### Excerpted text ###

However, Gram-negatives also have porins and efflux pumps that can physically remove or block entry of different antibiotics, he said. “So you have multiple things going on, and no single bloodstream infection test is going to catch everything. The idea is to catch most of it.”

Dr. Davis shared a 2019 meta-analysis of the sensitivity and specificity of rapid diagnostic tests for antibiotic resistance (De Angelis G, et al. Clin Microbiol Infect. 2020;26[3]:271–280). The authors examined 20 studies (3,310 isolates, 2006 to 2019) that compared the Verigene and FilmArray systems with phenotypic and/or genotypic comparator methods. Overall, Dr. Davis said, the rapid tests had high specificity but less sensitivity compared with phenotypic testing.

“Unsurprisingly, when you have a separate comparative test looking at those genes, the rapid detection test targets—like the CTX-M and the carbapenemase genes—perform very well, so there’s very good correlation,” Dr. Davis said.

“The issue then is when you compare the performance of phenotypic tests, meaning you incubate your organism, your Gram-negative rod, and you see what classes of antibiotics it’s resistant to, that’s when you start to see there’s not as great a correlation. It detects a lot of them, but the sensitivity is somewhat low.”

“And when you look at what the overall sensitivity and specificity is, pooled sensitivity only comes to be about 85 percent in terms of capturing all of the potential extended-spectrum beta-lactamase resistance, whereas the specificity is very good.” If you find those genes then, it’s almost certainly going to be resistant, he said. “If you don’t find those genes, you’re only 85 percent sure you’ve ruled it out.”

Acting on bloodstream infection antimicrobial resistance determinants is the key. A Vanderbilt Children’s Hospital retrospective review of children with bloodstream infections and Verigene testing yielded two interesting findings, Dr. Davis said. “They looked at 301 positive blood cultures and found that of those, looking at the chart of what they could have done, in 57 percent [171] of the cases, the Verigene results revealed a chance to change antibiotics.” In 18 percent (30) of the 171 cases, antibiotics could be avoided altogether. In 36 percent (61) of cases, antibiotics could be deescalated. In 16 percent (28) of cases, antibiotics would be escalated (Juttukonda LJ, et al. J Clin Microbiol. 2020;58[4]:e01400–19).

Of the 171 cases in which there was the potential to change antibiotics, change occurred in 119 cases (70 percent). Why no change in 30 percent of cases? “There seems to be a reluctance or an inability to change antibiotics,” Dr. Davis said.

Clinicians were significantly slower to deescalate antibiotics rather than escalate antibiotics, he said, and day shift results led to significantly faster change in antibiotics than night shift results. The worst time for antibiotic changes was between 12 and 6 AM.

“Acting on and performing these tests is a human-based endeavor,” Dr. Davis said, “and you need humans to act on it and decide to make the change when you can.”

### Source data ###

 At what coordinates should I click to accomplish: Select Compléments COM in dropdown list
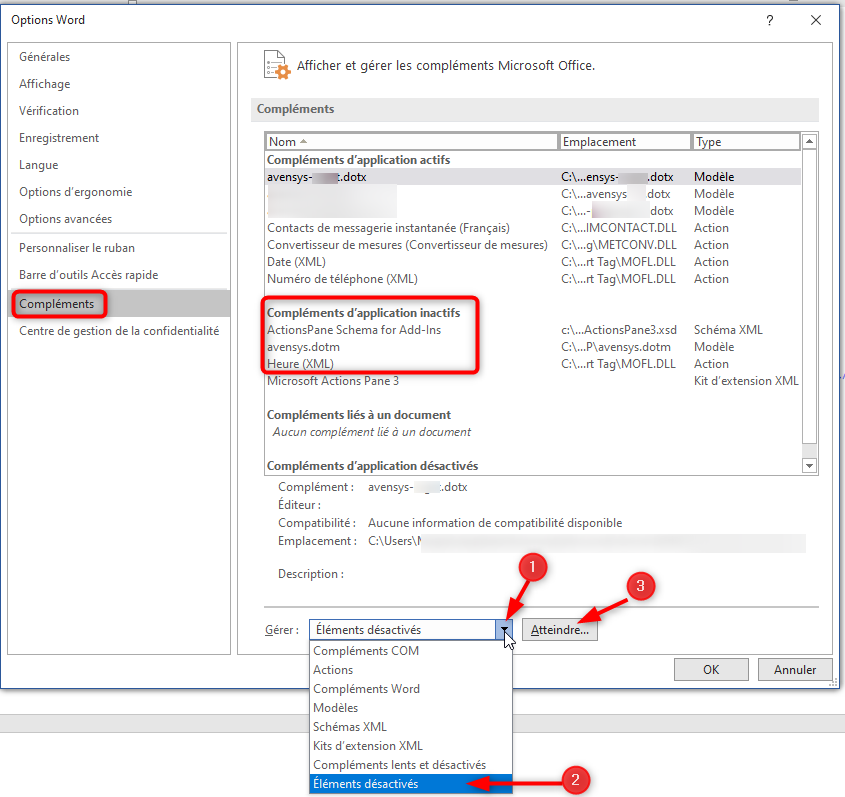pos(366,651)
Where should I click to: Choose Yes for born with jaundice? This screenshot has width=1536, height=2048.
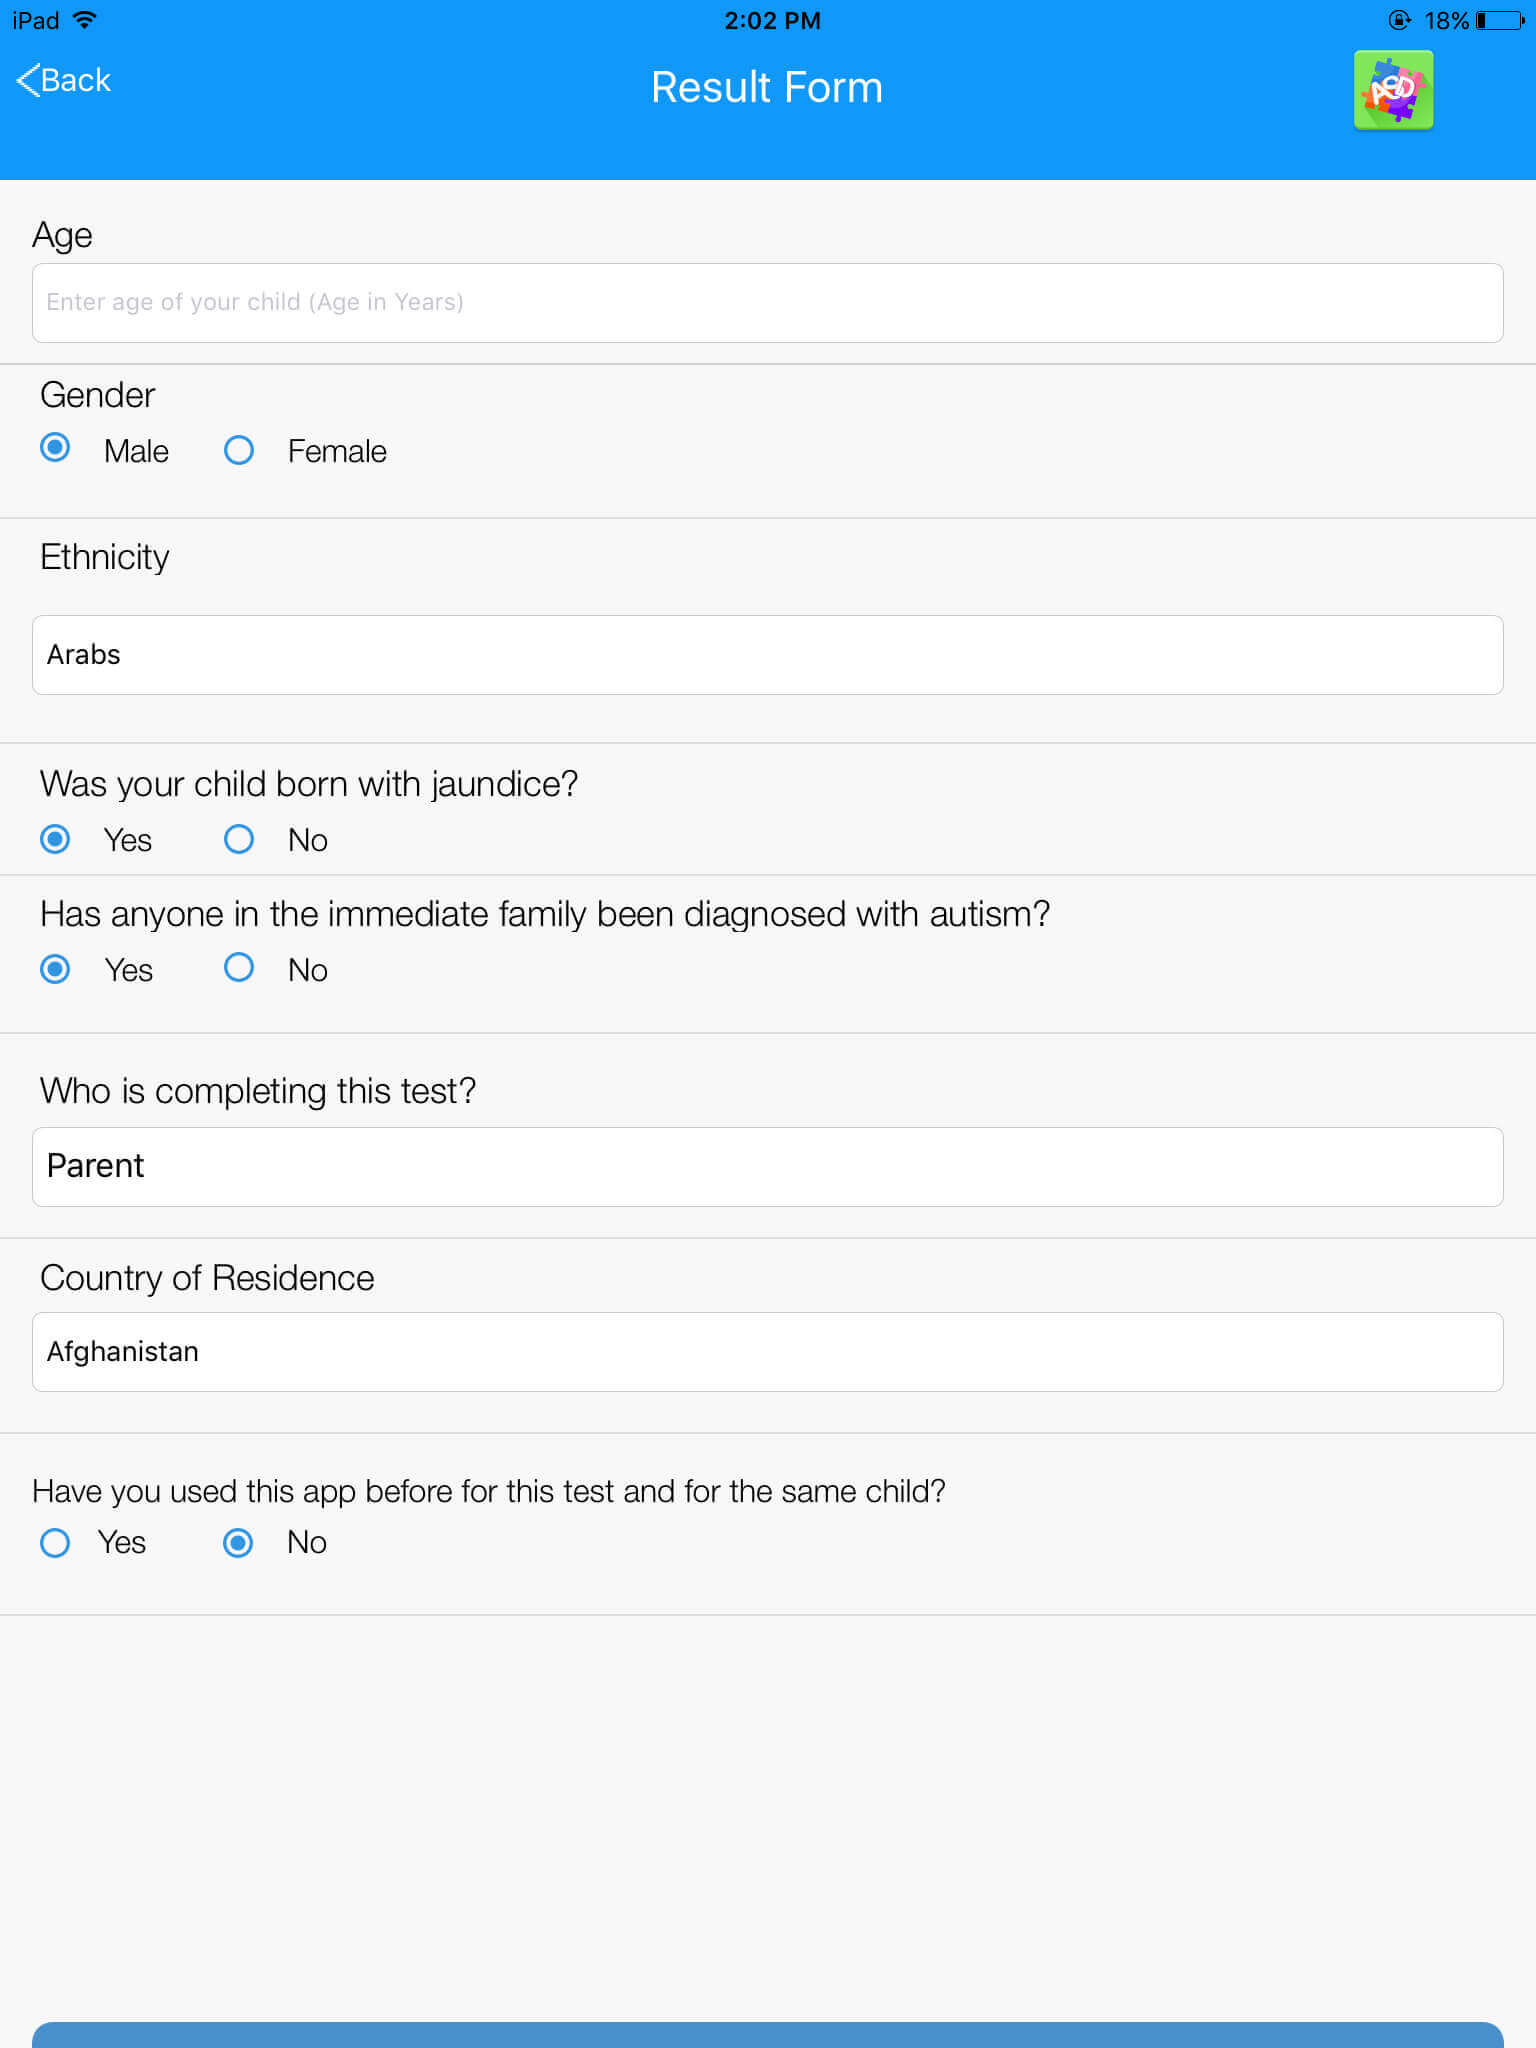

###

=== Your tasks ===
A. In the text on rapid bloodstream infection tests, what was the worst time for antibiotic changes?
B. From the text on rapid bloodstream infection tests, write out the passage from "Of the 171 cases in" to "12 and 6 AM.".

=== Answers to the problems ===
A. Between 12 and 6 AM.

B.
Of the 171 cases in which there was the potential to change antibiotics, change occurred in 119 cases (70 percent). Why no change in 30 percent of cases? “There seems to be a reluctance or an inability to change antibiotics,” Dr. Davis said.

Clinicians were significantly slower to deescalate antibiotics rather than escalate antibiotics, he said, and day shift results led to significantly faster change in antibiotics than night shift results. The worst time for antibiotic changes was between 12 and 6 AM.